About books: five talks from the Jerusalem International Book Fair
A biennial gathering of publishers, editors, writers, and thousands of booklovers, the Jerusalem International Book Fair hosts provocative seminars exploring issues vital not only to members of the publishing and media communities but to the creation of an enduring cultural legacy. About Books brings together five keynote addresses from these seminars.

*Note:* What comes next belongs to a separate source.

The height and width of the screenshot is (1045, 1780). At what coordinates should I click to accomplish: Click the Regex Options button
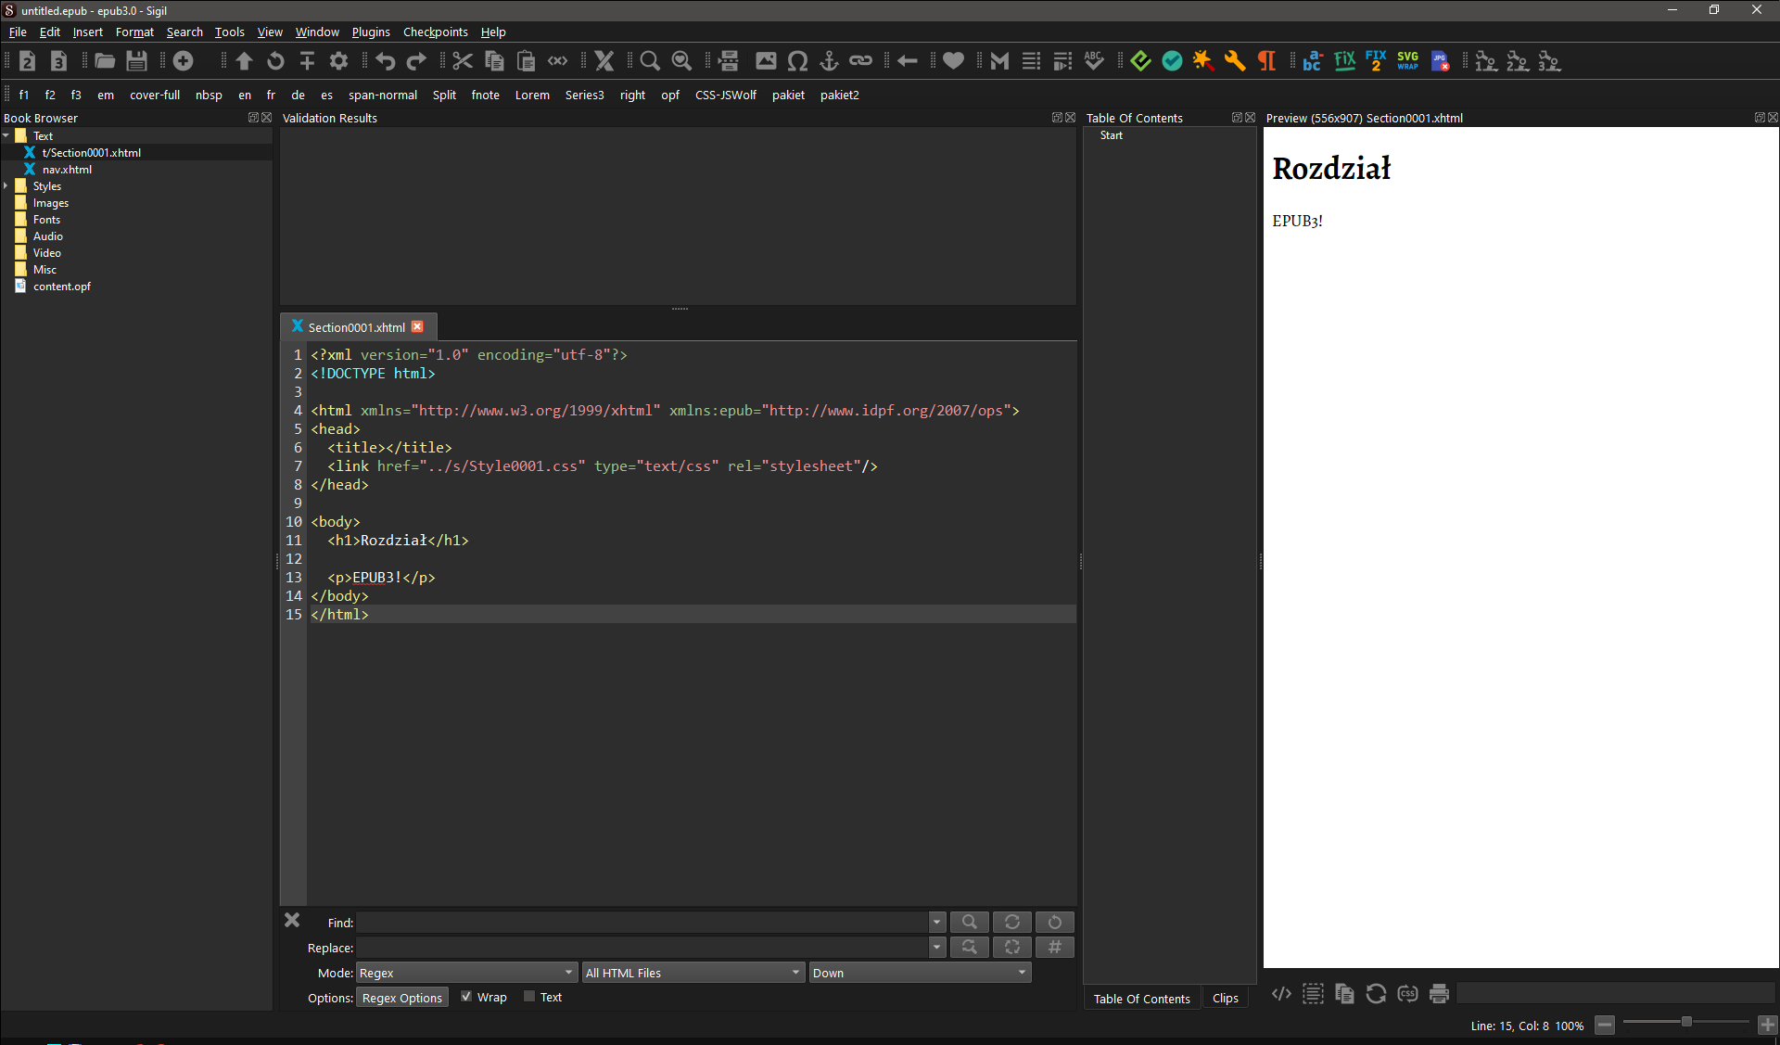coord(401,998)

Presenting a persuasive case for "the publisher as activist", Robert Bernstein recalls his own challenges to censorship in the U.S. and the repression of writers in the Soviet Union, China, and other nations to demonstrate the importance of safeguarding freedom of expression. Erwin Glikes offers a strong-minded look, with humor and heart, at the imagination, effort, and "relentless foolhardiness" editors must exert to publish books that make their mark. In a thought-provoking exploration of publishing's moral conscience, Arthur Rosenthal focuses on the publishing community's obligation to contribute to society by becoming involved in education and job opportunities. Peter Mayer, examining the dominance of American media internationally, takes the contrarian position that the real threat is to American culture itself, which has increasingly closed its doors to the influx of ideas from other cultures. Michael Kruger's defense of literature in a non-literary world reinvigorates the "old-fashioned" notion that reading heightens our sensibilities, educates us about both past and present, and stirs up "feelings of bliss" no other media can offer.